Solution structure of the conserved segment of the Myb cognate DNA sequence by 2D NMR, spectral simulation, restrained energy minimization, and distance geometry calculations.

Solution structure of a self-complementary DNA duplex d-ACCGTTAACGGT containing the TAACGG recognition segment of Myb protein has been obtained by NMR spectroscopy. Complete resonance assignments of all the protons (except H5', H5" protons) have been obtained following standard procedures based on two-dimensional NMR techniques. Using a total of 72 coupling constants, and 95 NOE intensities, restrained energy minimization has been carried out, with the X-PLOR force field. The distance constraint set has been iteratively refined, for better fits with experimental NOE intensities.
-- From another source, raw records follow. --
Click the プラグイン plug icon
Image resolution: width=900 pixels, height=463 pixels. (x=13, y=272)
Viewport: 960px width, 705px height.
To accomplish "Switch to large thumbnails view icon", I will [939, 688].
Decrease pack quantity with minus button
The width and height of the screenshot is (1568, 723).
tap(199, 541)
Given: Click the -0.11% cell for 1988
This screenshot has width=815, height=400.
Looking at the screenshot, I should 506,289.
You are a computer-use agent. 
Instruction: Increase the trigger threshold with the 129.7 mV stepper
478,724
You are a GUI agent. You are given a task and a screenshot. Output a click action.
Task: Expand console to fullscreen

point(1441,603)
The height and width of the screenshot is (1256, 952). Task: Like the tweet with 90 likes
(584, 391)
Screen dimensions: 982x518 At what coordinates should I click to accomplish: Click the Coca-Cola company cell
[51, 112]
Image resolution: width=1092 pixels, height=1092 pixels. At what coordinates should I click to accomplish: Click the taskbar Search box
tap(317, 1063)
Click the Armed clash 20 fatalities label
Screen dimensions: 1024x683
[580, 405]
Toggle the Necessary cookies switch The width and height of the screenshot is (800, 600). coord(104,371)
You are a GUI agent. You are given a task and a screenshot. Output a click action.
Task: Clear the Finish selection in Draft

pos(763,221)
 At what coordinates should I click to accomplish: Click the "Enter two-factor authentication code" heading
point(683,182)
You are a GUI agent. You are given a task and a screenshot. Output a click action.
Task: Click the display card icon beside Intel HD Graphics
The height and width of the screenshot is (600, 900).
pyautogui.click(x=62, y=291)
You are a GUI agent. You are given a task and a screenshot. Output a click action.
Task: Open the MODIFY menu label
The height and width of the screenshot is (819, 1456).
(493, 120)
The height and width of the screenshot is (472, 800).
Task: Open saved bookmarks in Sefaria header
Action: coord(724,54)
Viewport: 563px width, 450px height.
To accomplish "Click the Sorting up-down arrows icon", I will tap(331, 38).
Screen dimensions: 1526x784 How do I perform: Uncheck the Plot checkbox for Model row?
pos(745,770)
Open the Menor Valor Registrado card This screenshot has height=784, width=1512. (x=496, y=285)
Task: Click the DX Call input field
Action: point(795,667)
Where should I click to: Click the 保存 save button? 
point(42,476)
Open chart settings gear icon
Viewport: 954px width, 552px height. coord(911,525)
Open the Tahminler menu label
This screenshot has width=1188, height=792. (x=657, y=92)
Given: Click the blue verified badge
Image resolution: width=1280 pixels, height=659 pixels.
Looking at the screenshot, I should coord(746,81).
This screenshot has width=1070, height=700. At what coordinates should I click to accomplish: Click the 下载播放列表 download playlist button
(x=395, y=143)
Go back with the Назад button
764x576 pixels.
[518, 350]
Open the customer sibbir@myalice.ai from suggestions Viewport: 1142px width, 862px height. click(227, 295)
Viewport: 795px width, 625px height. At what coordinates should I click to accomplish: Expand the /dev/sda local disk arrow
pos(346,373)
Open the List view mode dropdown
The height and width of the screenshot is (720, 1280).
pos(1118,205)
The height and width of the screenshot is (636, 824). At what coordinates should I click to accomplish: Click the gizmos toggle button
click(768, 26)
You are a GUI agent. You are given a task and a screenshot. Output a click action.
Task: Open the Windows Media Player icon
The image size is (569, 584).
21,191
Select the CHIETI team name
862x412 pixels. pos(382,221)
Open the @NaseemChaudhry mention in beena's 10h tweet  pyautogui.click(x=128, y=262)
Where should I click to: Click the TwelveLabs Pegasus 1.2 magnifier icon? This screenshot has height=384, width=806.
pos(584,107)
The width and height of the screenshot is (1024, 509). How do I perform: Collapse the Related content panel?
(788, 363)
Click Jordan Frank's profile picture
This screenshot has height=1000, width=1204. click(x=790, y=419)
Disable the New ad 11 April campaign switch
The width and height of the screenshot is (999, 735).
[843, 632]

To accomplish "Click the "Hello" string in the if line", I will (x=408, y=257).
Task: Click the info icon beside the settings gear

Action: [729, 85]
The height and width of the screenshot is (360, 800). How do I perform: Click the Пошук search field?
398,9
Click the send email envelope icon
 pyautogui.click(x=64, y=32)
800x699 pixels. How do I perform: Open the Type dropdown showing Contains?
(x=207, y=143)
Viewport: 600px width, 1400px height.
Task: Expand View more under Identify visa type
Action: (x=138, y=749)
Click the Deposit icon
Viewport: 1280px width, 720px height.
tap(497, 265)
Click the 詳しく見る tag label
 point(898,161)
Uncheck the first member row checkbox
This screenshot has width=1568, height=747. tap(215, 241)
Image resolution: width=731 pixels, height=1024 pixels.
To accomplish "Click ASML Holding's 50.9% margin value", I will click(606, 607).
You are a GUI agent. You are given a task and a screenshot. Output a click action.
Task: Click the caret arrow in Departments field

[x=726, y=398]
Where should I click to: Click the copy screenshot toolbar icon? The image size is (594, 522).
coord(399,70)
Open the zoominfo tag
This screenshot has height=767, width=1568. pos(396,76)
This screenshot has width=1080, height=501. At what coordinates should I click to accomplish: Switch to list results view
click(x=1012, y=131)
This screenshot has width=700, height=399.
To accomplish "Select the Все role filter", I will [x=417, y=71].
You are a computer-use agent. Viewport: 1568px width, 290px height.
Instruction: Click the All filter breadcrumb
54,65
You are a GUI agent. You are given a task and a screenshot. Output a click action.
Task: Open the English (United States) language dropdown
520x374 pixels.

Using the final constraint set thus obtained, and explicit H-bond constraints for A.T, G.C base pairs in the duplex, distance geometry calculations have been carried in the torsion angle space with the program TANDY-2S to identify the family of structures consistent with the NMR data. We observe that the constraint set does indeed define a unique structure for the DNA segment. The structural details have been analyzed, and the sequence-dependent variations in torsion angles, base pair geometries, and helicoidal parameters have been documented. We observed that the helix axis displays a nonregular path, and three centered H-bonds have been seen at AA, AC, and CC steps in the major groove of the helix. Substantial variations have been observed for the helix axis and the groove widths at the recognition site. The base pairs exhibit high negative propeller twists. The structure is characterized by O4'-endo geometry for all the sugar rings (expect G10), and the other torsion angles belong to the B-DNA families.